▶ **WHAT NEEDS TO BE DONE**
Extract every line of the listing below that contains the string "text".

## BEGIN DATA ROWS

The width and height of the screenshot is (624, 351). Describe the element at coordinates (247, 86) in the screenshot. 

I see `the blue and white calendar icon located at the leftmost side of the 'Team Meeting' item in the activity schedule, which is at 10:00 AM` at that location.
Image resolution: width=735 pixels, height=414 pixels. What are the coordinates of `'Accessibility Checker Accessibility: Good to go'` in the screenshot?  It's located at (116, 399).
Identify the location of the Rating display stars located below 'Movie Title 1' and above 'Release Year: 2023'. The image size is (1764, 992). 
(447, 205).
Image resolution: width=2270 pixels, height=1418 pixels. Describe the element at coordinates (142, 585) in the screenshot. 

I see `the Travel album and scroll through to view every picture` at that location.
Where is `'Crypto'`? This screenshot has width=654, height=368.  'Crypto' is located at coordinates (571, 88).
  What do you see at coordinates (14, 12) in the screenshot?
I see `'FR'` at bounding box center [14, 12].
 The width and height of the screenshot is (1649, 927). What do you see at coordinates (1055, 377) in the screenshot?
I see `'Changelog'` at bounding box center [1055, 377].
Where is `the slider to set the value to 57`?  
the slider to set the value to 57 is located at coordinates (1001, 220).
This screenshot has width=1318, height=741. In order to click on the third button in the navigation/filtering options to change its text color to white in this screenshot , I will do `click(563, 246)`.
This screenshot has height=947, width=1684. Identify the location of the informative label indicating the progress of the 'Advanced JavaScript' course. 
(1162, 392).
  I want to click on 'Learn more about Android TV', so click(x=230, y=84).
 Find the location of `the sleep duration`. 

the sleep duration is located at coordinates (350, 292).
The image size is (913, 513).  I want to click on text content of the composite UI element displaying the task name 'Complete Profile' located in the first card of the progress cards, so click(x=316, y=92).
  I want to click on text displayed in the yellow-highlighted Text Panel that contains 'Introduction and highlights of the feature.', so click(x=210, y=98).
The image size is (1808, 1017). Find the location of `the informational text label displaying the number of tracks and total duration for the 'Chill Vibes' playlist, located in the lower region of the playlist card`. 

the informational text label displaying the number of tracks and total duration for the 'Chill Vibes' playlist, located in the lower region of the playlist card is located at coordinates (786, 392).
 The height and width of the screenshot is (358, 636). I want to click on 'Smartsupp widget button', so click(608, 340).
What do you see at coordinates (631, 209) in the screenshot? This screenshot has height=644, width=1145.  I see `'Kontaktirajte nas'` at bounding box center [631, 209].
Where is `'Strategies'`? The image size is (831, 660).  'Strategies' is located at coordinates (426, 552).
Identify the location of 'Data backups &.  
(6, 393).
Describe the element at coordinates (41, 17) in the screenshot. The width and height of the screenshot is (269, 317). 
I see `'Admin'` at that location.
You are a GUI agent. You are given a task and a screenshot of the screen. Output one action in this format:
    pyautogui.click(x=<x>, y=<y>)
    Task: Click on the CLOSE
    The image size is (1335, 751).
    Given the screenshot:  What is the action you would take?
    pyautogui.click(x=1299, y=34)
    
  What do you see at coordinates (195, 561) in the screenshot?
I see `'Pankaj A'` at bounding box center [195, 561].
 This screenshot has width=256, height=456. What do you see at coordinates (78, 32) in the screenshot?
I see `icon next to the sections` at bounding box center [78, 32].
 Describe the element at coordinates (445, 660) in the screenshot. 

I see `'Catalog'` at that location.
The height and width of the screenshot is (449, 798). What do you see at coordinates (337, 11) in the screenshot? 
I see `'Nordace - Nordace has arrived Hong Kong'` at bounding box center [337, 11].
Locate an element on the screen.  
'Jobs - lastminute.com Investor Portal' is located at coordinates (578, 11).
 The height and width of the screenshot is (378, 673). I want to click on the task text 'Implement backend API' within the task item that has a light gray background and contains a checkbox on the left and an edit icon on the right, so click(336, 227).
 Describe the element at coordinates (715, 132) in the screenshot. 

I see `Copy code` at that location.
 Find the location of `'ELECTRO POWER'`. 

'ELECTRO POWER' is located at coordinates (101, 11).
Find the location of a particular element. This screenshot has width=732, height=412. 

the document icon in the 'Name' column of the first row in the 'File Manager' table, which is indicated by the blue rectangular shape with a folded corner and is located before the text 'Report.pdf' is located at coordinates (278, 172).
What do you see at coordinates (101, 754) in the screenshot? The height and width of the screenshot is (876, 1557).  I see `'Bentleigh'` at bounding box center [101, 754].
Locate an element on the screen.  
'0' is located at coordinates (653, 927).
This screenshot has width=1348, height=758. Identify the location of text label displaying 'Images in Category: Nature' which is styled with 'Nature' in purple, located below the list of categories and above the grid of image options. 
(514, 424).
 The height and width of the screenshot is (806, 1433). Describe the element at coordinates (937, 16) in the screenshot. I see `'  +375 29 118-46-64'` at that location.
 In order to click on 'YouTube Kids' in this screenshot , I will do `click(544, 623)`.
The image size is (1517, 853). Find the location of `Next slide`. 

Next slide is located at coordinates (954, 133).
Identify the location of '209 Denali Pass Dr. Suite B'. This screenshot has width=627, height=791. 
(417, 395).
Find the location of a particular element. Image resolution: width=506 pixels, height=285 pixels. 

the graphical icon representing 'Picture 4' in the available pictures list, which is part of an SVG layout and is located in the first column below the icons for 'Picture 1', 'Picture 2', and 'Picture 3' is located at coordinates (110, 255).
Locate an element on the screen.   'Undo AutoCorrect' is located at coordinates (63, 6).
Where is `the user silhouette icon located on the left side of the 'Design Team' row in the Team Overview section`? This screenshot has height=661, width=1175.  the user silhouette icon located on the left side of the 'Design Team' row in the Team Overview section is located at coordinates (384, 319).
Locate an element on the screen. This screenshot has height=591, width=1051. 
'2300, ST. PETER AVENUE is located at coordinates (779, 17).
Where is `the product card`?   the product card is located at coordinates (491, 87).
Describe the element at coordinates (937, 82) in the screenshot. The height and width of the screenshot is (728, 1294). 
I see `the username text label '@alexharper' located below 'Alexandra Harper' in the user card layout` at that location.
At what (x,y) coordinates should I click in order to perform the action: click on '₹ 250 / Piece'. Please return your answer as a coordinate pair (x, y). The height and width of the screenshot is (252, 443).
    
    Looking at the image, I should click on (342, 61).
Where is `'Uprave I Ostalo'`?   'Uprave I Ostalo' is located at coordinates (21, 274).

## END DATA ROWS

▶ **COMPLETE ANSWER**
This screenshot has width=1318, height=741. In order to click on the third button in the navigation/filtering options to change its text color to white in this screenshot , I will do `click(563, 246)`.
The image size is (913, 513).  I want to click on text content of the composite UI element displaying the task name 'Complete Profile' located in the first card of the progress cards, so click(x=316, y=92).
  I want to click on text displayed in the yellow-highlighted Text Panel that contains 'Introduction and highlights of the feature.', so click(x=210, y=98).
The image size is (1808, 1017). Find the location of `the informational text label displaying the number of tracks and total duration for the 'Chill Vibes' playlist, located in the lower region of the playlist card`. 
the informational text label displaying the number of tracks and total duration for the 'Chill Vibes' playlist, located in the lower region of the playlist card is located at coordinates (786, 392).
 The height and width of the screenshot is (378, 673). I want to click on the task text 'Implement backend API' within the task item that has a light gray background and contains a checkbox on the left and an edit icon on the right, so click(336, 227).
the document icon in the 'Name' column of the first row in the 'File Manager' table, which is indicated by the blue rectangular shape with a folded corner and is located before the text 'Report.pdf' is located at coordinates (278, 172).
This screenshot has width=1348, height=758. Identify the location of text label displaying 'Images in Category: Nature' which is styled with 'Nature' in purple, located below the list of categories and above the grid of image options. 
I see `the username text label '@alexharper' located below 'Alexandra Harper' in the user card layout` at that location.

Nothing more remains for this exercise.